BRANO FORNITO:
★ ★ ★ ★ ★ ★ ★

Tutti possono essere produttori di questo progetto contribuendo, fino alla fine di settembre, con una donazione sul sito www.indiegogo.com.
La raccolta fondi sarà fondamentale per completare le riprese del documentario, coprendo le spese di viaggio che la troupe e il regista dovranno sostenere per concludere le interviste tra Italia, Europa e Stati Uniti, di montaggio audio e video, dei sottotitoli in sei lingue, della correzione del colore e della realizzazione di un master finale per partecipare ai diversi festival.

Al documentario è associata una campagna di sensibilizzazione rivolta ai mass media per superare le immagini stereotipate con cui vengono rappresentati i neri italiani e avviare un vero processo d’inclusione nelle fiction e nel cinema che valorizzi le differenze, analogamente a quanto avviene in Paesi come l’Inghilterra, la Francia e la Germania.

★ ★ ★ ★ ★ ★ ★

DATI FORNITI:
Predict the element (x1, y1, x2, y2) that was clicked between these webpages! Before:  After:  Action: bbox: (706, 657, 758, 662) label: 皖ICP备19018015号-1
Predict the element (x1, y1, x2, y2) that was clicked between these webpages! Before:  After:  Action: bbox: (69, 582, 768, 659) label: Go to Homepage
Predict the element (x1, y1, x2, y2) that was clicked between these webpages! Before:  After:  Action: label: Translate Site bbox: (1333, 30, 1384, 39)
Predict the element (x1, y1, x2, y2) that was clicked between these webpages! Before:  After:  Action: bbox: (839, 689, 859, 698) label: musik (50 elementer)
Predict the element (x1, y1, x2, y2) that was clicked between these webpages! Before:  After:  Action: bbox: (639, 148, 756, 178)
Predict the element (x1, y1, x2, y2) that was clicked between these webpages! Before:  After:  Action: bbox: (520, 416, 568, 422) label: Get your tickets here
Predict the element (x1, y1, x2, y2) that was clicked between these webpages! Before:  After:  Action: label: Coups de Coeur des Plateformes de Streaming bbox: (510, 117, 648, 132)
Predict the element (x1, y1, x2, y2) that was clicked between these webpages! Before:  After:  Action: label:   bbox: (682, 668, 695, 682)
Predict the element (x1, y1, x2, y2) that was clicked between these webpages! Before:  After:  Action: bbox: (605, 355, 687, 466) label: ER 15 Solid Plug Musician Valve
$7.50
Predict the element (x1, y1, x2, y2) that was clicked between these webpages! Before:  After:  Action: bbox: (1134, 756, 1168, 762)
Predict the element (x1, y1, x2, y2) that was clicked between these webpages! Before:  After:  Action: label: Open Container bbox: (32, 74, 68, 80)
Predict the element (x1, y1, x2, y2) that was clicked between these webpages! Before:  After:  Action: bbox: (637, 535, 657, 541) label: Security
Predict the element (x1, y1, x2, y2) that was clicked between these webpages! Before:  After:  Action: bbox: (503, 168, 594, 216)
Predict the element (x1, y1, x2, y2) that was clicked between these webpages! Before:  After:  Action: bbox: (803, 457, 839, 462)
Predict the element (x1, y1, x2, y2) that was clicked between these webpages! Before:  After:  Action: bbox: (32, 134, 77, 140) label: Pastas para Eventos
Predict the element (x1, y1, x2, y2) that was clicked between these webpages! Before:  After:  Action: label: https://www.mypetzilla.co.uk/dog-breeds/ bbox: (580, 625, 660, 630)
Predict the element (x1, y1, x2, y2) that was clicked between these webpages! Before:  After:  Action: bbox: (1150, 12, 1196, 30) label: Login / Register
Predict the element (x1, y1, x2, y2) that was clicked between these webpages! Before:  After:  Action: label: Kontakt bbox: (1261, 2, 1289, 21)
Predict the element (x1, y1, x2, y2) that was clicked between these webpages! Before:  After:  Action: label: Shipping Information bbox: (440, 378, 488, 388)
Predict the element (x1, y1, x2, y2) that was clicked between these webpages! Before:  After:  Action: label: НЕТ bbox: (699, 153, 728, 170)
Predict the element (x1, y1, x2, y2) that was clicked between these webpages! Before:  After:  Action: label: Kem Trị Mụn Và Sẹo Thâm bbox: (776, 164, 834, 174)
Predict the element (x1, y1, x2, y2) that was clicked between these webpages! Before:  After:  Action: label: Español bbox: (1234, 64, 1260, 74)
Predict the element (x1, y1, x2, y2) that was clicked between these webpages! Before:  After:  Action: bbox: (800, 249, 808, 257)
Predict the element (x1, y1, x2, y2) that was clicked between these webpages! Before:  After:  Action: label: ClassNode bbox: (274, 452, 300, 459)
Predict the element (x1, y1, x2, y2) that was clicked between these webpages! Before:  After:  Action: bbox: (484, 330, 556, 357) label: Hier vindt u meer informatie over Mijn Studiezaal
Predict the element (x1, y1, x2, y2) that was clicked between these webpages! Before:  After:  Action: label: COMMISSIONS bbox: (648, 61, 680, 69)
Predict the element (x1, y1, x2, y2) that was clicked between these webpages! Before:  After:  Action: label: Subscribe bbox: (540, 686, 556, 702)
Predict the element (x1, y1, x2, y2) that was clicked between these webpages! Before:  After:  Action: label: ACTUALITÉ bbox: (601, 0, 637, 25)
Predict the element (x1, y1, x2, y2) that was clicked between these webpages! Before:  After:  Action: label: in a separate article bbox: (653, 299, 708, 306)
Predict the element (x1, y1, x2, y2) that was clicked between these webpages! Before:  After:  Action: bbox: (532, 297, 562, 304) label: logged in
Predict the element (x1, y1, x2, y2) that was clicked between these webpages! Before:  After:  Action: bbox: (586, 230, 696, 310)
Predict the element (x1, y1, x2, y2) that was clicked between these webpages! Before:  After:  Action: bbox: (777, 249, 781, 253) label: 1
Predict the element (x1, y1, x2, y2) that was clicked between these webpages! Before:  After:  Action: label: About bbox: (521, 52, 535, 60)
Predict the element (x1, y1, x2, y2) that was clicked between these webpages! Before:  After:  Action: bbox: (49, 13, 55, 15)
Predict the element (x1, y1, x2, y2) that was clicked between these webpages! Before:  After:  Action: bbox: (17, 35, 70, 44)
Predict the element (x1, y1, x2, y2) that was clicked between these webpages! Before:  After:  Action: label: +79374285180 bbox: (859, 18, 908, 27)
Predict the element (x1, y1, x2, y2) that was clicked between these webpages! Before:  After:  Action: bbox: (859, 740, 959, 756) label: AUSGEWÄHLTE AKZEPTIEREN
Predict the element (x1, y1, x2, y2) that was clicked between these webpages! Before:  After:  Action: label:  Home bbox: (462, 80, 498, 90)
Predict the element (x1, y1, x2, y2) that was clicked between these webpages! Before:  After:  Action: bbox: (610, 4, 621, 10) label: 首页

★ ★ ★ ★ ★ ★ ★

Per favore, riporta parola per parola il tratto del brano sul documentario che va da "Tutti possono essere" fino a "ai diversi festival.".

RISULTATO QUI SOTTO:
Tutti possono essere produttori di questo progetto contribuendo, fino alla fine di settembre, con una donazione sul sito www.indiegogo.com.
La raccolta fondi sarà fondamentale per completare le riprese del documentario, coprendo le spese di viaggio che la troupe e il regista dovranno sostenere per concludere le interviste tra Italia, Europa e Stati Uniti, di montaggio audio e video, dei sottotitoli in sei lingue, della correzione del colore e della realizzazione di un master finale per partecipare ai diversi festival.